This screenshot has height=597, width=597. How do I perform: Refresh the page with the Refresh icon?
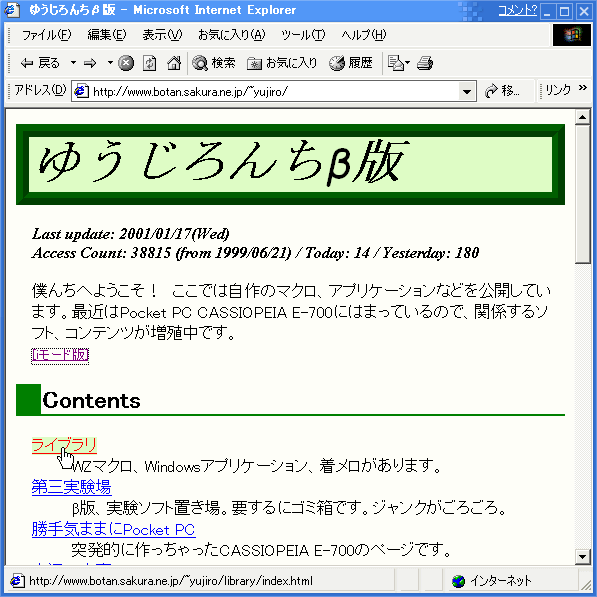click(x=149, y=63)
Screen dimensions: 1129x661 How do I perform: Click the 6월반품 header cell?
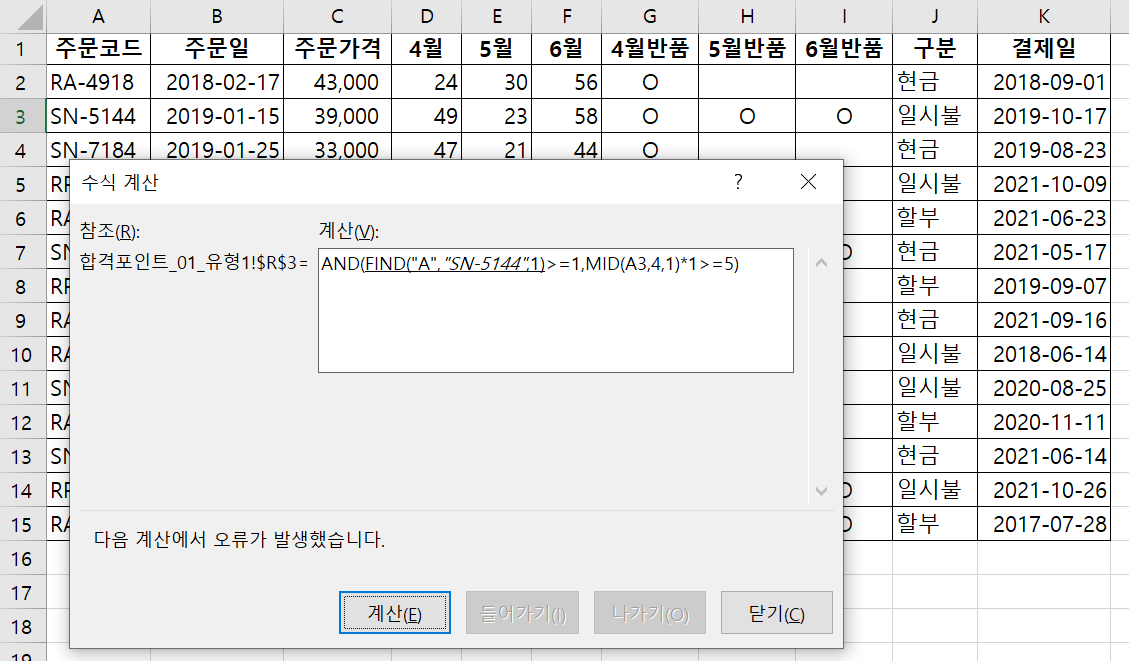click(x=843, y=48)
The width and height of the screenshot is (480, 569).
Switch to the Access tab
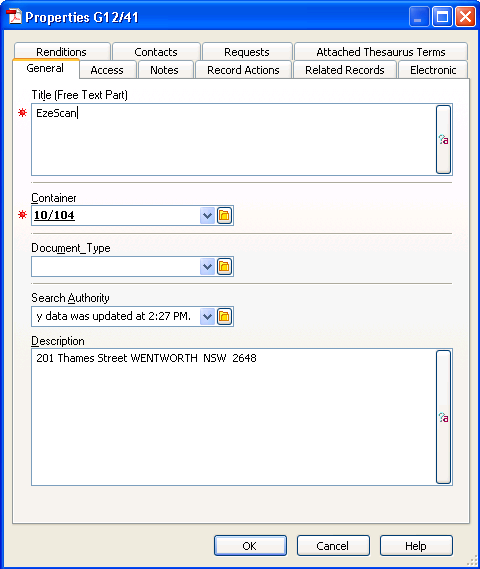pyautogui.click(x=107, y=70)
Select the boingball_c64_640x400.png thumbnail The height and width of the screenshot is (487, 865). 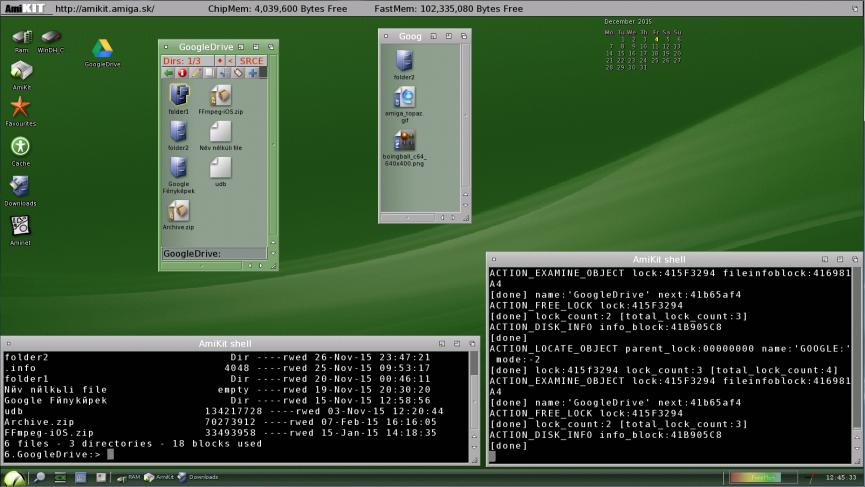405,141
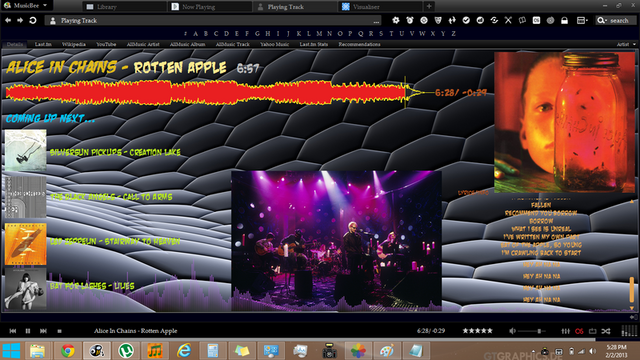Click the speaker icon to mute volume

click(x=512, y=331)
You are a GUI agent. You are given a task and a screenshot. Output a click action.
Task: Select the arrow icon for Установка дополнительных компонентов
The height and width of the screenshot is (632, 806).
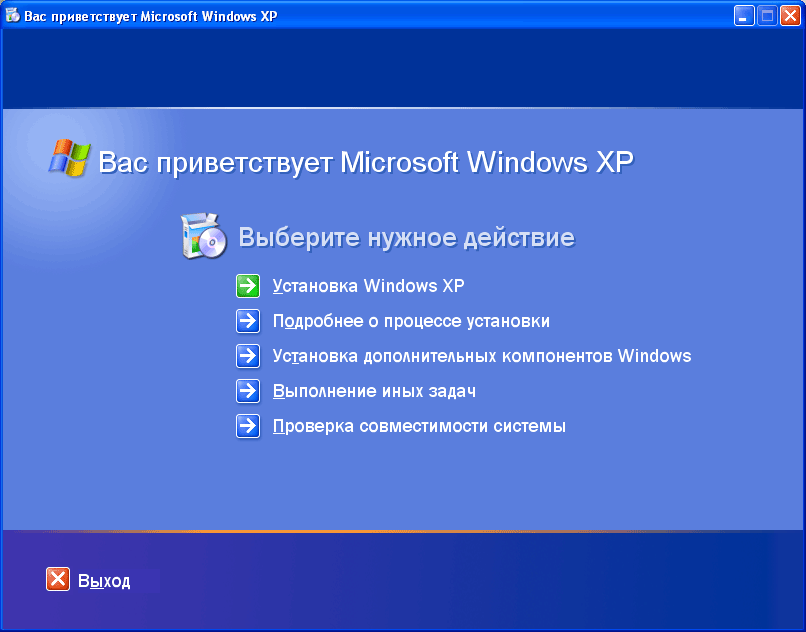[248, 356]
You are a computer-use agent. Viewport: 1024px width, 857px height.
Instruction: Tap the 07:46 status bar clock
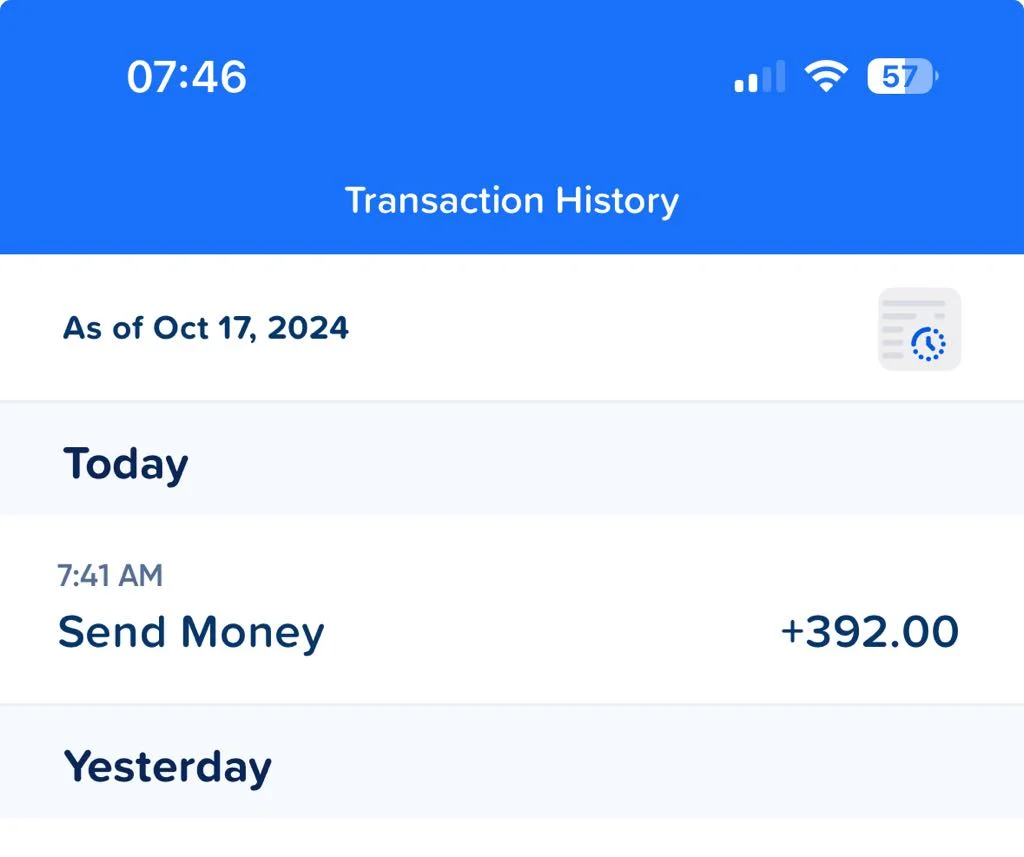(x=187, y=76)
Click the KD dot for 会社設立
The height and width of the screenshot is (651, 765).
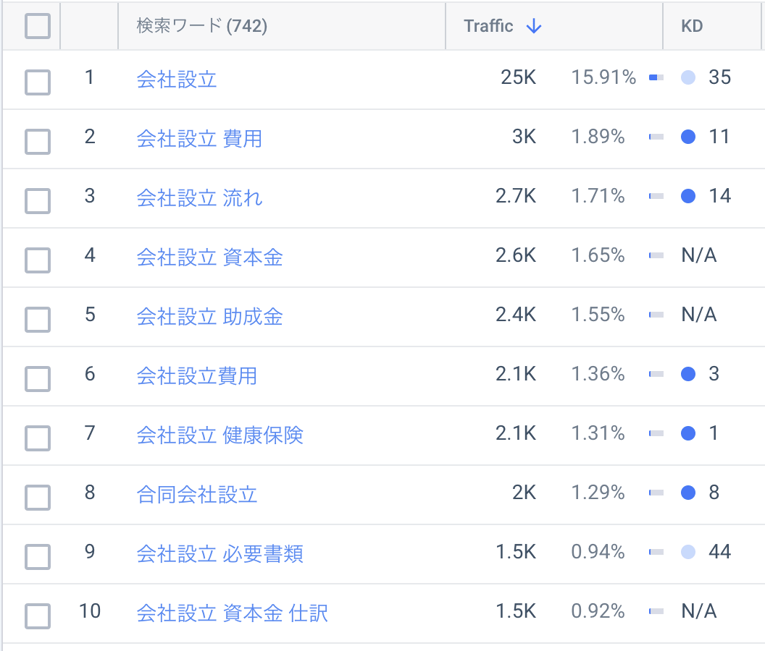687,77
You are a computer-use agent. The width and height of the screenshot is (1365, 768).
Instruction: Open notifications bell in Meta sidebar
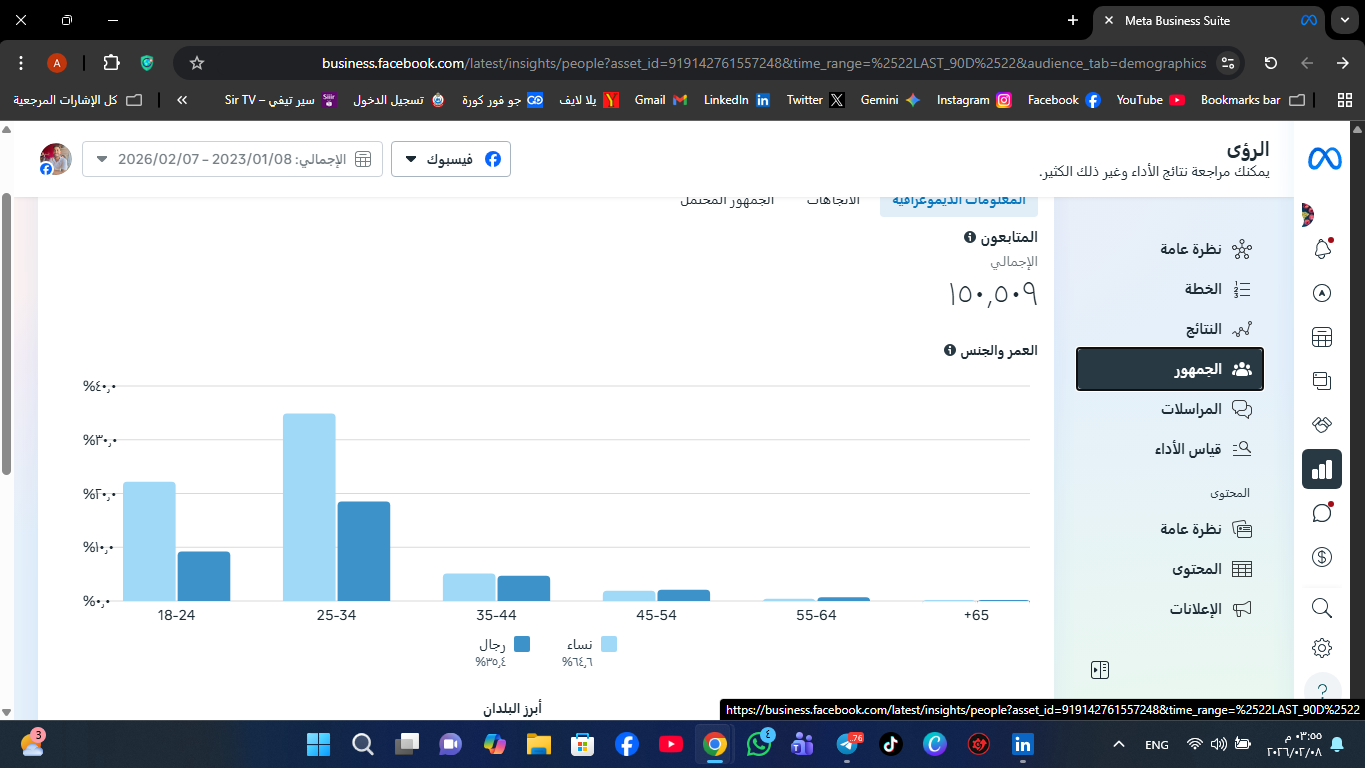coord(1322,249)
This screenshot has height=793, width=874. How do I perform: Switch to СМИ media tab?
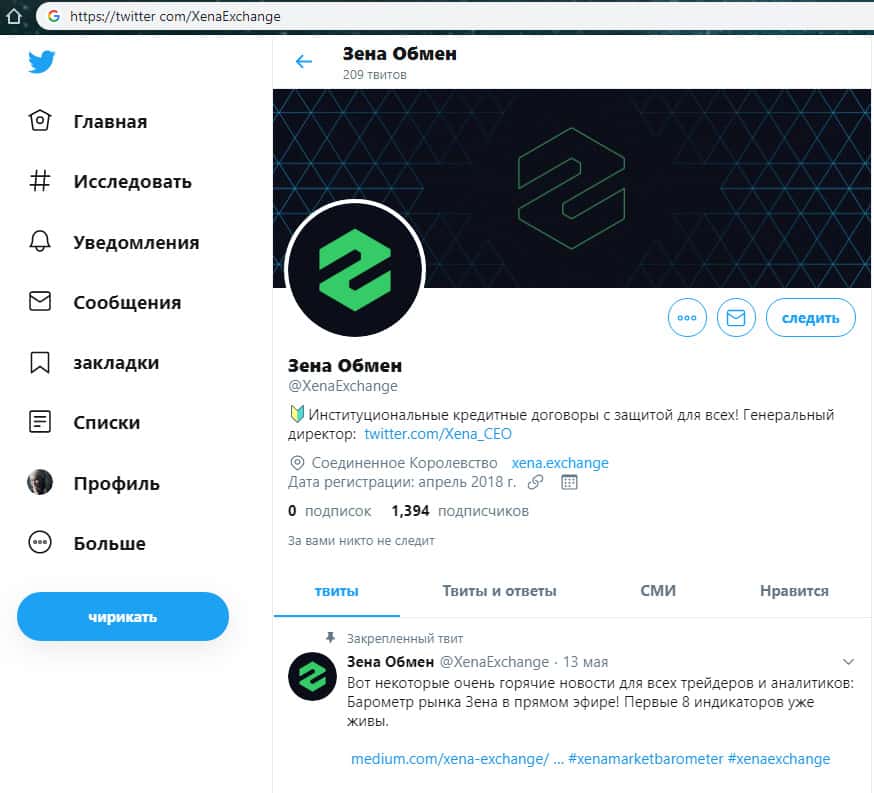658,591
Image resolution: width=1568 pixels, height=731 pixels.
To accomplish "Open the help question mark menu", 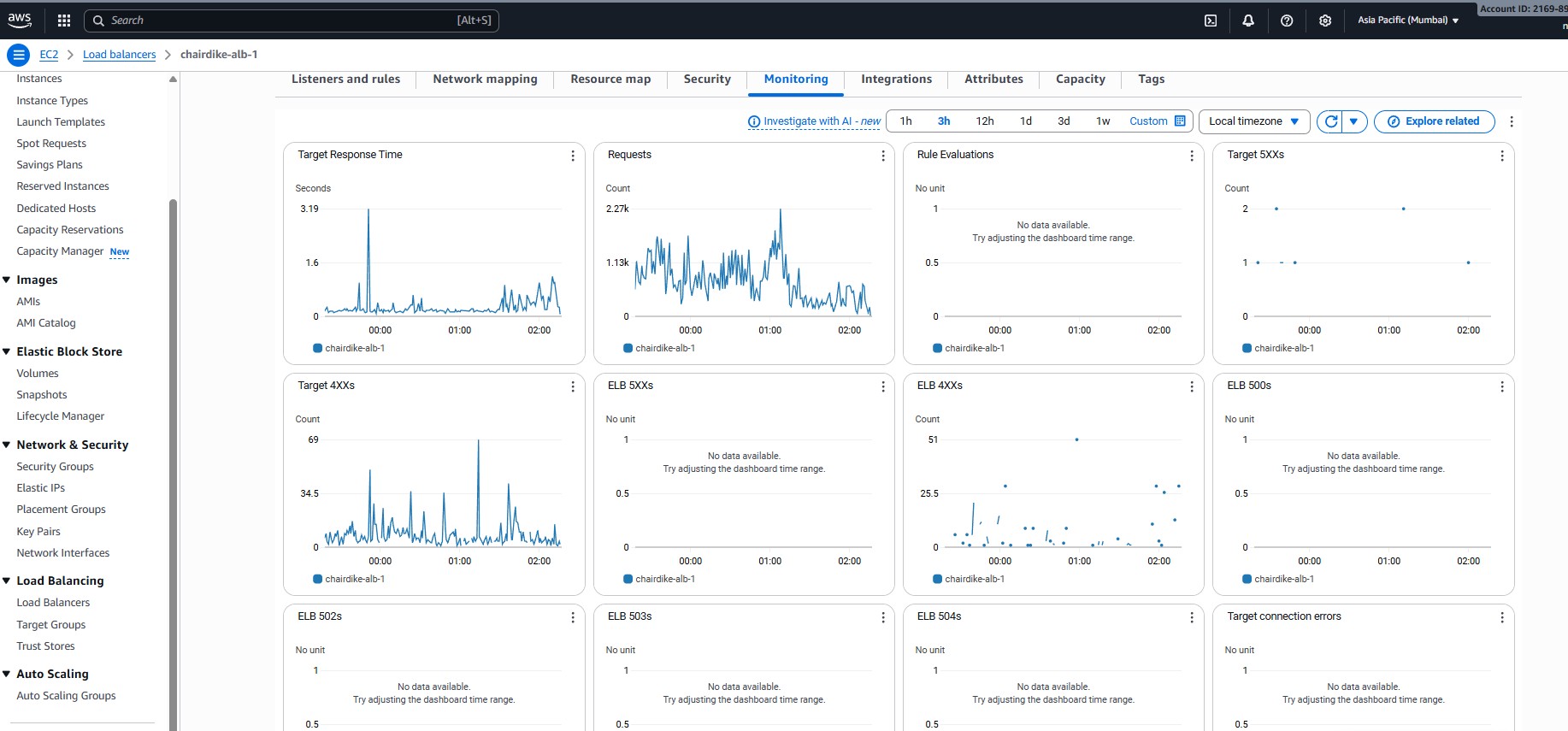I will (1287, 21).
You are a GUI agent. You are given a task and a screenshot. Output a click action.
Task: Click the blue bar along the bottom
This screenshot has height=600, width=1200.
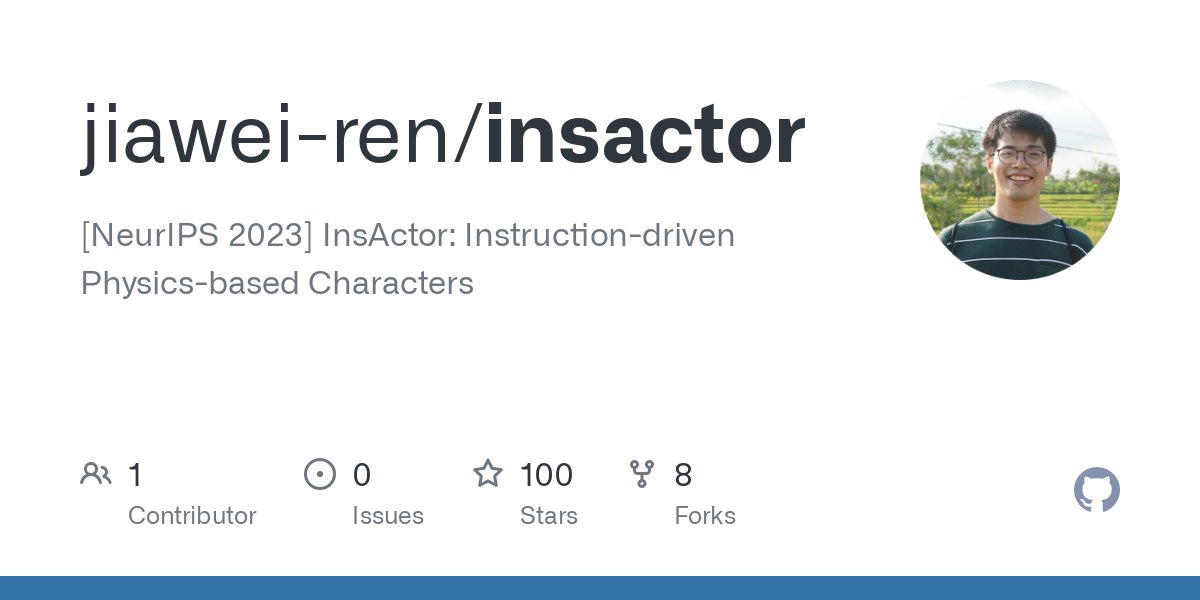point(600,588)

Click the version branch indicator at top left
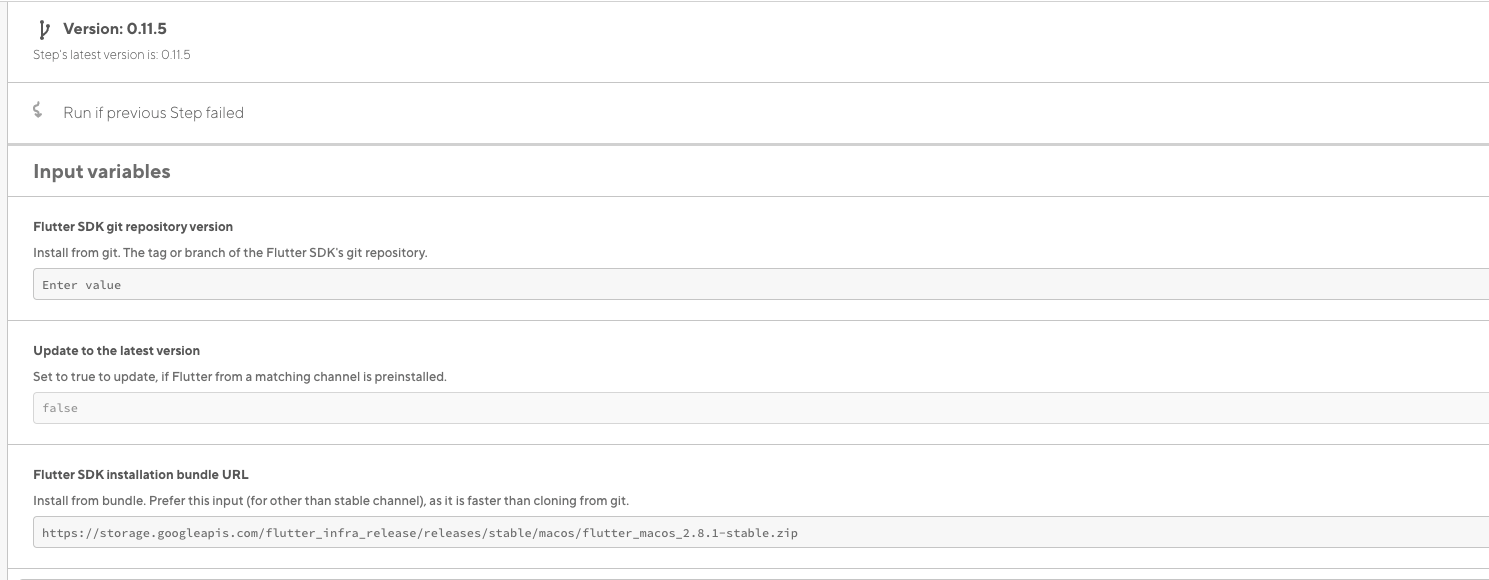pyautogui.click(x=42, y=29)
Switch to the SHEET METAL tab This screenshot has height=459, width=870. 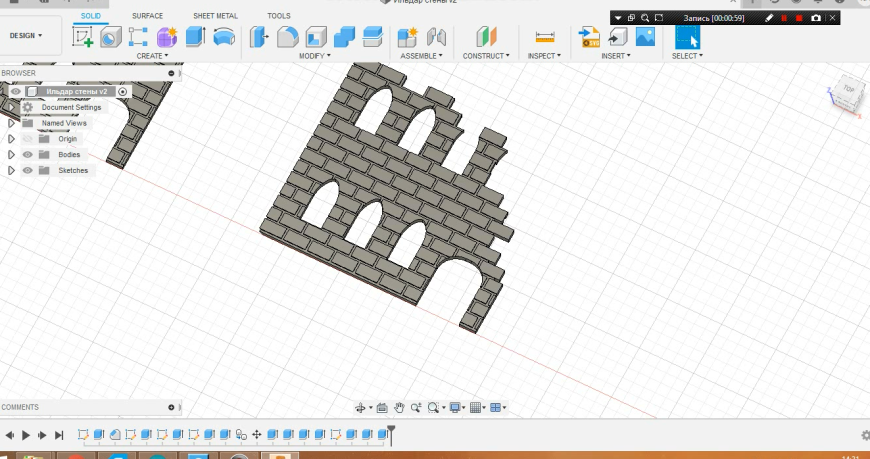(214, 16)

◆ ◆ ◆

Task> Show every line from the entries above in which "agent" appears.

Task result>
You are a GUI agent. You are given a task and a screenshot. Output a click action.
You are a computer-use agent. Viewport: 1024px width, 857px height.
You are a computer-use agent. The width and height of the screenshot is (1365, 768).
You are a GUI agent. You are given a task and a screenshot. Output a click action.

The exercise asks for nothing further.